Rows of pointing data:
|---|
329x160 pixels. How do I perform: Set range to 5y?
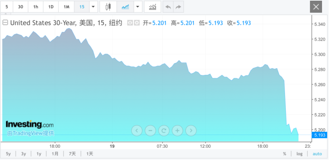8,154
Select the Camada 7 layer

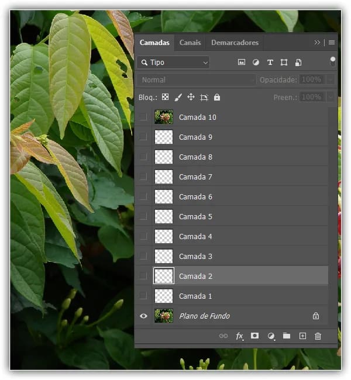pos(195,177)
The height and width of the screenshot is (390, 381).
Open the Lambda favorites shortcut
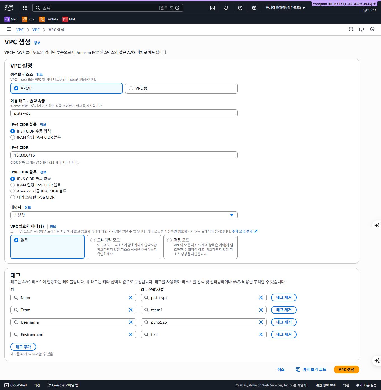(49, 19)
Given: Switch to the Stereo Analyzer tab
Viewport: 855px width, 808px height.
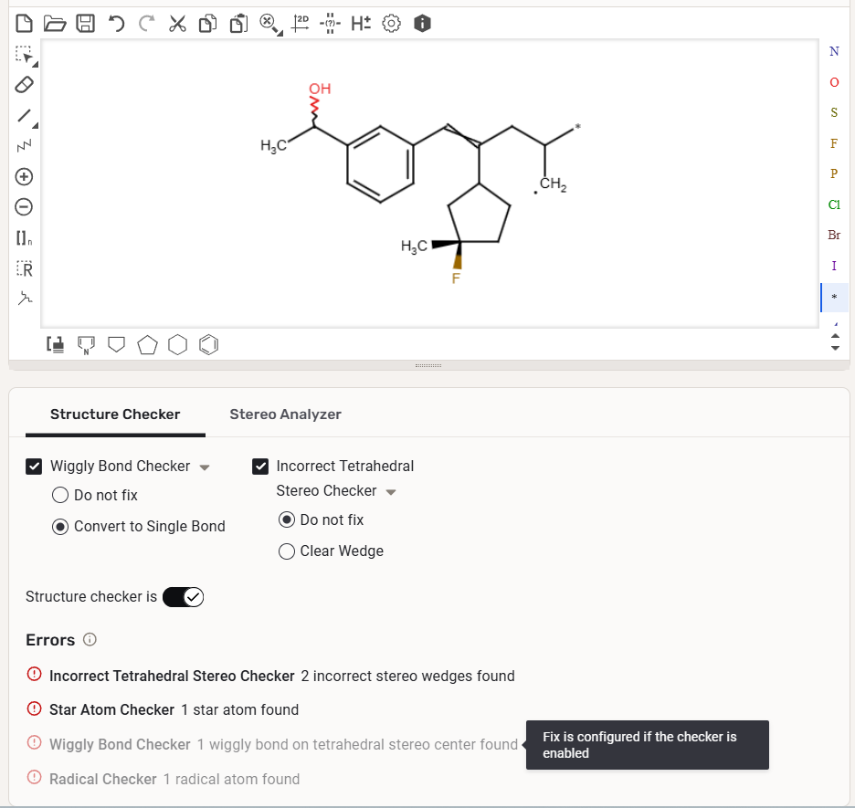Looking at the screenshot, I should [285, 414].
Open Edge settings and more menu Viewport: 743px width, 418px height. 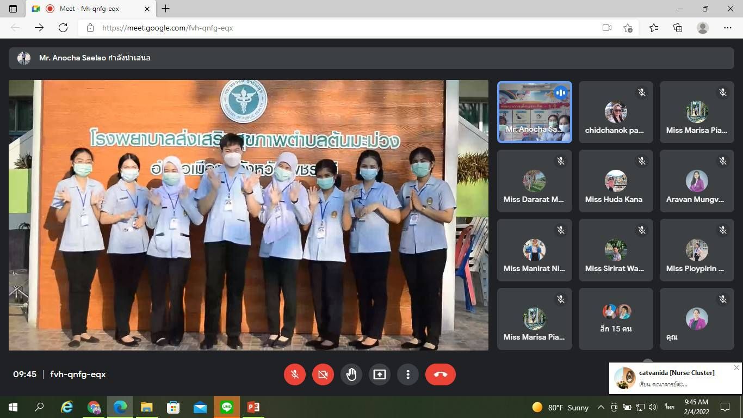728,28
|---|
→ **Problem requirements**: Retype the lines of the listing from the one containing "Select the Camada 7 layer" through the one containing "Looking at the", including both of those lines, and leave the pictures out of your answer.

→ **Correct answer**:
Select the Camada 7 layer

pos(195,177)
The height and width of the screenshot is (390, 381).
Open the Lambda favorites shortcut
(49, 19)
Given: Switch to the Stereo Analyzer tab
Viewport: 855px width, 808px height.
Looking at the screenshot, I should [285, 414].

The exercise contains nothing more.